Check each line of the entries for the string "handle". Report only how many lines have it.

# # #

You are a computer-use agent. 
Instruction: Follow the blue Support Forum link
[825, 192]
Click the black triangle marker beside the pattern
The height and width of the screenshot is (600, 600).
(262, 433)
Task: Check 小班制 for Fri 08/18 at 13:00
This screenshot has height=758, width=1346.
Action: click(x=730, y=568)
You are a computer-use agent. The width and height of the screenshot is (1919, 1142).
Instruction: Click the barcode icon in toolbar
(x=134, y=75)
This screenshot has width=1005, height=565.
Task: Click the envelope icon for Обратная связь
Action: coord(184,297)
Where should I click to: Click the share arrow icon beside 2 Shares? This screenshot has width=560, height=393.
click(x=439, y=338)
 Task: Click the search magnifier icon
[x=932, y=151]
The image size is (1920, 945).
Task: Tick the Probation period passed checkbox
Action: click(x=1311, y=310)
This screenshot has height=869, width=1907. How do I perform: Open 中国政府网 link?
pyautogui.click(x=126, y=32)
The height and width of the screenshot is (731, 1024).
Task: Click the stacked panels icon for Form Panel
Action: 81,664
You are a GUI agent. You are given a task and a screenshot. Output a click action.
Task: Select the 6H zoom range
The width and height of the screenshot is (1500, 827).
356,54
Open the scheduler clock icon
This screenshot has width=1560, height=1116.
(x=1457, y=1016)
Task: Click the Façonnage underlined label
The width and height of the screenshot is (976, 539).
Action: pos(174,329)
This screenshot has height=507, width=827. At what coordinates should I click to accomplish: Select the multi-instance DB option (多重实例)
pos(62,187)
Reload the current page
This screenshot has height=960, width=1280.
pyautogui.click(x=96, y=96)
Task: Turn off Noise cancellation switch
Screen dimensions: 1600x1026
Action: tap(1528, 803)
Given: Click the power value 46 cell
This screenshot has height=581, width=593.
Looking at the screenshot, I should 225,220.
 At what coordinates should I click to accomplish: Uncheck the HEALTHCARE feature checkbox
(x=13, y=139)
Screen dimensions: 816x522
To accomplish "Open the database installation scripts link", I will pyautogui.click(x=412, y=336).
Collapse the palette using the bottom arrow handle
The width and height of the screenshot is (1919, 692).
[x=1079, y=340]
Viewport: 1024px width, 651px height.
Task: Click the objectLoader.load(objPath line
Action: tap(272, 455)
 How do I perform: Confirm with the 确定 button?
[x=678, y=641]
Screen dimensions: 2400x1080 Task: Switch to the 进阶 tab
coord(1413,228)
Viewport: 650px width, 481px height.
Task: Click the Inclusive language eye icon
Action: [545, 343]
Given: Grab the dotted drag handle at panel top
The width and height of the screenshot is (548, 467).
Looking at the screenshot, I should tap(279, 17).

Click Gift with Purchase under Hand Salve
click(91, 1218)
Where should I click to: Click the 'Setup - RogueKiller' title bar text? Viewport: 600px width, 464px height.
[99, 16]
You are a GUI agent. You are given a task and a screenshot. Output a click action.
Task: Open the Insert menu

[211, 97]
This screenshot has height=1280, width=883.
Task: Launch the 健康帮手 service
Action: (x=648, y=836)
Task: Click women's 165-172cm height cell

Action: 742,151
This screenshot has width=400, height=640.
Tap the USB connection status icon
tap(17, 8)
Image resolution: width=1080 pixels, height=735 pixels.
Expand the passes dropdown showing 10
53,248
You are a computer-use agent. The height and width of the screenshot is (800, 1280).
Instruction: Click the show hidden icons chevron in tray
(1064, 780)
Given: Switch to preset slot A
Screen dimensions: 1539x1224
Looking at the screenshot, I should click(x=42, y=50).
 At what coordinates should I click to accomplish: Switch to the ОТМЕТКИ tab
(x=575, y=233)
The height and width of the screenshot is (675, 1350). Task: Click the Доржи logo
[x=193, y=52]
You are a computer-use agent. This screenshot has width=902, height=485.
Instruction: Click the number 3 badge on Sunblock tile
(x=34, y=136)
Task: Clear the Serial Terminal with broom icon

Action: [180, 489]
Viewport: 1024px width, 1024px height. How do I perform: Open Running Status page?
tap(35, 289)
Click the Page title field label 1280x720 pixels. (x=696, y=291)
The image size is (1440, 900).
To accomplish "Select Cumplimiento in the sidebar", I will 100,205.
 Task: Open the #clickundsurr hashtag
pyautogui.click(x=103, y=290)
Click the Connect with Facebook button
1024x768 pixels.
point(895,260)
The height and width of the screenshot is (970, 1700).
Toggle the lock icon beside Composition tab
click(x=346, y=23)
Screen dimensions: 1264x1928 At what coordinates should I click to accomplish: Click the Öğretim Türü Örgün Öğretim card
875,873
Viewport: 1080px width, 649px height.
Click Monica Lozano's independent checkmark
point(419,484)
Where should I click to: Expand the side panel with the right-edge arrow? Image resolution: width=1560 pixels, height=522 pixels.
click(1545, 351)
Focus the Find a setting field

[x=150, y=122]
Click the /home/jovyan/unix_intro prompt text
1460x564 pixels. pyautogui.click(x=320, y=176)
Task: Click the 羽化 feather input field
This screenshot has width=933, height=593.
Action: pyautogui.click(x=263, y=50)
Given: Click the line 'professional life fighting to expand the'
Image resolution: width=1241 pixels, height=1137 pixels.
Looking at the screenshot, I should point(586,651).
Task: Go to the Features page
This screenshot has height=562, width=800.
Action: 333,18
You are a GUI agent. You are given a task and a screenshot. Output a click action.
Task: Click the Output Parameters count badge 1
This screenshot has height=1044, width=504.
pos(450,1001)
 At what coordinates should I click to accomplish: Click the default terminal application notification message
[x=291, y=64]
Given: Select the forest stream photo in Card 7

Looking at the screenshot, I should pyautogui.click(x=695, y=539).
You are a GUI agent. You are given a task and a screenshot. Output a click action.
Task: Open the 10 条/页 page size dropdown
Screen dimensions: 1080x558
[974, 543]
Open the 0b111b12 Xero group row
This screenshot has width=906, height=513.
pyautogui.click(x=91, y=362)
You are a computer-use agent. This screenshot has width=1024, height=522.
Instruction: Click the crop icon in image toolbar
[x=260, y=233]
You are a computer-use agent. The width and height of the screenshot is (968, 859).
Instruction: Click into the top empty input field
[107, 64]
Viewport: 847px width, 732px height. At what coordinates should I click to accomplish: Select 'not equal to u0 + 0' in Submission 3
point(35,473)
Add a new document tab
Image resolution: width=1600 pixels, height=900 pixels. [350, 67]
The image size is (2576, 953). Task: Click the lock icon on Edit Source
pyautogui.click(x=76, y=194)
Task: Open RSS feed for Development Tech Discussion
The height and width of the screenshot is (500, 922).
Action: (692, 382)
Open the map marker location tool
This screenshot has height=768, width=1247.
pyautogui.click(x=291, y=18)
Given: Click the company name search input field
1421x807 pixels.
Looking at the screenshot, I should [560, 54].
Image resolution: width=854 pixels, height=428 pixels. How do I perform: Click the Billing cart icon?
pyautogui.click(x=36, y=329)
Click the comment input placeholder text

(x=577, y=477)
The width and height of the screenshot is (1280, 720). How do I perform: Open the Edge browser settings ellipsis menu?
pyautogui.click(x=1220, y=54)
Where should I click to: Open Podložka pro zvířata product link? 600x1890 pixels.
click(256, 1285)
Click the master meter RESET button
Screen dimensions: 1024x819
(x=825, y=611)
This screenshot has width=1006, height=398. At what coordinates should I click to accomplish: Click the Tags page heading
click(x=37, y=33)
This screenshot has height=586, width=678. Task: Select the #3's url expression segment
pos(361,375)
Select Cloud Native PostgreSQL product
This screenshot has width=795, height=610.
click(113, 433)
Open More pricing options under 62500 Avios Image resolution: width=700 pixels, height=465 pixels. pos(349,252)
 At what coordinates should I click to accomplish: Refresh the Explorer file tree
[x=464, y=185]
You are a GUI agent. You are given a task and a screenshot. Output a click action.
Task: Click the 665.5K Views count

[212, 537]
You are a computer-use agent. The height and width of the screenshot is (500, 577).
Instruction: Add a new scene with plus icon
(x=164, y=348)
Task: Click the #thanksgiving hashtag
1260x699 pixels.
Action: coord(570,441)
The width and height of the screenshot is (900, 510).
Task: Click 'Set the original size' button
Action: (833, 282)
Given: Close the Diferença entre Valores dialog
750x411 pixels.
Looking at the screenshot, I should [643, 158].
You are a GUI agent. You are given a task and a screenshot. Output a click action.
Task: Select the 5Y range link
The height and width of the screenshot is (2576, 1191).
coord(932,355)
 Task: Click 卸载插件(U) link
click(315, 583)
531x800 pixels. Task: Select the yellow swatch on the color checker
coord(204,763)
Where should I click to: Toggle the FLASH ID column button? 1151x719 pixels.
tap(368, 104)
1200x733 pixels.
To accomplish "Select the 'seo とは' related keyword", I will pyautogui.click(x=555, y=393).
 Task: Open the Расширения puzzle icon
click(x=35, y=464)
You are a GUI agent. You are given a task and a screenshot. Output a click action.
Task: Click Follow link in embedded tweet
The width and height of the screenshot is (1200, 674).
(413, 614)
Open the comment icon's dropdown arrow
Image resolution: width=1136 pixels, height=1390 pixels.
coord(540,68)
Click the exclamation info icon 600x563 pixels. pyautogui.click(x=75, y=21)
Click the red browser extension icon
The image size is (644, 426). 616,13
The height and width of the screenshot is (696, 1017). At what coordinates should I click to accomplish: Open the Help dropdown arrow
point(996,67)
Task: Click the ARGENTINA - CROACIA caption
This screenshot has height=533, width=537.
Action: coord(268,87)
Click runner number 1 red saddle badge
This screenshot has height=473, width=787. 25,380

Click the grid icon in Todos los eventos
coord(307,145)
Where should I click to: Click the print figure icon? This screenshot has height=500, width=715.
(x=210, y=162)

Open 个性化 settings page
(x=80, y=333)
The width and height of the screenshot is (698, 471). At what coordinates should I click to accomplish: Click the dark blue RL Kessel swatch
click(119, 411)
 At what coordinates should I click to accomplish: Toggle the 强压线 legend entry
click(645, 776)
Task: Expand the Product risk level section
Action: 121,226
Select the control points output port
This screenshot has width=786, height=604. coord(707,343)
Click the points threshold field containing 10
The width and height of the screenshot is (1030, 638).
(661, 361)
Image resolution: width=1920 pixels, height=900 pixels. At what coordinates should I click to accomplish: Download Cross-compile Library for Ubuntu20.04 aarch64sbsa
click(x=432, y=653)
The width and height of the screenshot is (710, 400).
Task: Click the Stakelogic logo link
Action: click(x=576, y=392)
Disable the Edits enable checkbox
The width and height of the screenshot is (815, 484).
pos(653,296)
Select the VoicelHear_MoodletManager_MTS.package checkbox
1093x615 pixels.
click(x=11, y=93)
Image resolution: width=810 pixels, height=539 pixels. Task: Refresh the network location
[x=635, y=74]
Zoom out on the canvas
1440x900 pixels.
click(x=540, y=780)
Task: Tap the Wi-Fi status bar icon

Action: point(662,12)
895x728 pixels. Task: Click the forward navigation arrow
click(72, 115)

# # #

| ANSWER FOR THIS EXERCISE |
2